Chemerin 156F, generated by chymase cleavage of prochemerin, is elevated in joint fluids of arthritis patients

A cDNA clone encoding human chemerin (NM_002889) was obtained from Open Biosystems (Huntsville, AL, USA). A cDNA fragment encoding chem156F was amplified by PCR using Platinum Pfx DNA polymerase (Invitrogen, Carlsbad, CA, USA) with termination codons inserted into the primers (CHEM-5 Ngo Primer 5′-AGCCGGCCACCATGCGACGGCTGCTGAT used as sense primer, and hCHEM-3 Nhe-F Primer 5′-AGCTAGCTTAGAAGGCGAACTGTCCAGGGA used as anti-sense primer) [13]. The cDNA encoding chem156F was cloned into a ubiquitous chromatin opening element (UCOE) vector, pCET-1019AS-puro, provided by Millipore. The plasmid encoding chem156F was transfected into CHO-S cells and subsequent selection was performed as described previously [15]. Plasmids encoding cDNAs for mouse chemerin forms, homologous to human chem156F (mouse mchem155F) and human chem157S (mouse chem156S), were produced in a similar fashion.

The selected CHO-S clone expressing chem156F was grown in suspension culture in CD Opti-CHO medium. To avoid cleavage of chemerin, the CHO-S cells were expanded in 225-cm² T-flasks for 3 days before switching to CD-CHO medium. Static culture was then used to produce chem156F in 225-cm² T-flasks for 3 days at 37 °C and purified as described previously [15]. The purified protein was characterized by SDS-PAGE. Mouse mchem156S and mchem155F were produced, purified, and characterized by the same methods.

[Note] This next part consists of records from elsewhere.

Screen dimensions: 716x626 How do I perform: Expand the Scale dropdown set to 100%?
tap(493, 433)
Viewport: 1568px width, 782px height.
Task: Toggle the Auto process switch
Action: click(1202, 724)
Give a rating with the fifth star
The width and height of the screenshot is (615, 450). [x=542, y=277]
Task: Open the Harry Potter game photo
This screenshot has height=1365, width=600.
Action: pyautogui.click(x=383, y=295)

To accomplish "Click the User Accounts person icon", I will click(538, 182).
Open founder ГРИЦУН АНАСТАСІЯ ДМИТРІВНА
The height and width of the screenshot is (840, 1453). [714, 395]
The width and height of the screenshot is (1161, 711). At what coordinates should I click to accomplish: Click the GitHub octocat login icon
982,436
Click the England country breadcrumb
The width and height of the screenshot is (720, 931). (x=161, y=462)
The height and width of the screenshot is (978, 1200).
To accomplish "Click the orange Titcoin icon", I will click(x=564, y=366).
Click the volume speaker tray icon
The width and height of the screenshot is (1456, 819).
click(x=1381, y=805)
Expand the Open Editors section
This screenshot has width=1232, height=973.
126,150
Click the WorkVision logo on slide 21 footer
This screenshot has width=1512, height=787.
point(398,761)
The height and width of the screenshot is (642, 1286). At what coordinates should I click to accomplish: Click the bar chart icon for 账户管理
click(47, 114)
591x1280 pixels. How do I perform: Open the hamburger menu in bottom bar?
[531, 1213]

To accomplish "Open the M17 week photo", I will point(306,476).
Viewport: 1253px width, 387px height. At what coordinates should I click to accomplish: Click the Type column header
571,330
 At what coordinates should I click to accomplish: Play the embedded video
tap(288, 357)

L1.2 cells stably expressing human CMKLR1 were provided by Dr Brian Zabel and Dr Eugene C. Butcher (Stanford University School of Medicine and Veterans Affairs Palo Alto Health Care System) and cultured in RPMI 1640 with 10% FBS and 1 mg/ml geneticin [15]. Cells were labeled with Quest Fluo-8 AM dye, and then stimulated with recombinant chemerin forms in a 96-well plate calcium mobilization assay [15]. Each assay was repeated at least three times for each protein or peptide.

Anti-human chemerin 156F (anti-chem156F) IgY was raised in chickens against the peptide sequence CZ¹⁵¹PGQFAF¹⁵⁶ conjugated to KLH (Aves Labs, Tigard, OR, USA) and anti-chem156F IgY from eggs was purified by affinity chromatography to its cognate peptide bound to sepharose. To eliminate cross-reactivity with the chem157S form, negative selection affinity chromatography was performed by adsorption on an amino-linked (AminoLink kit; Thermo Scientific, Rockford, IL, USA) column coupled with the noncognate chemerin peptide KC¹⁵²GQFAFS¹⁵⁷. Rabbit polyclonal anti-human chemerin 163S (anti-chem163S), anti-human chemerin 158 K (anti-chem158K), anti-human chemerin 157S (anti-chem157S), and chicken polyclonal anti-human chemerin 155A (anti-chem155A) were prepared as described previously [14].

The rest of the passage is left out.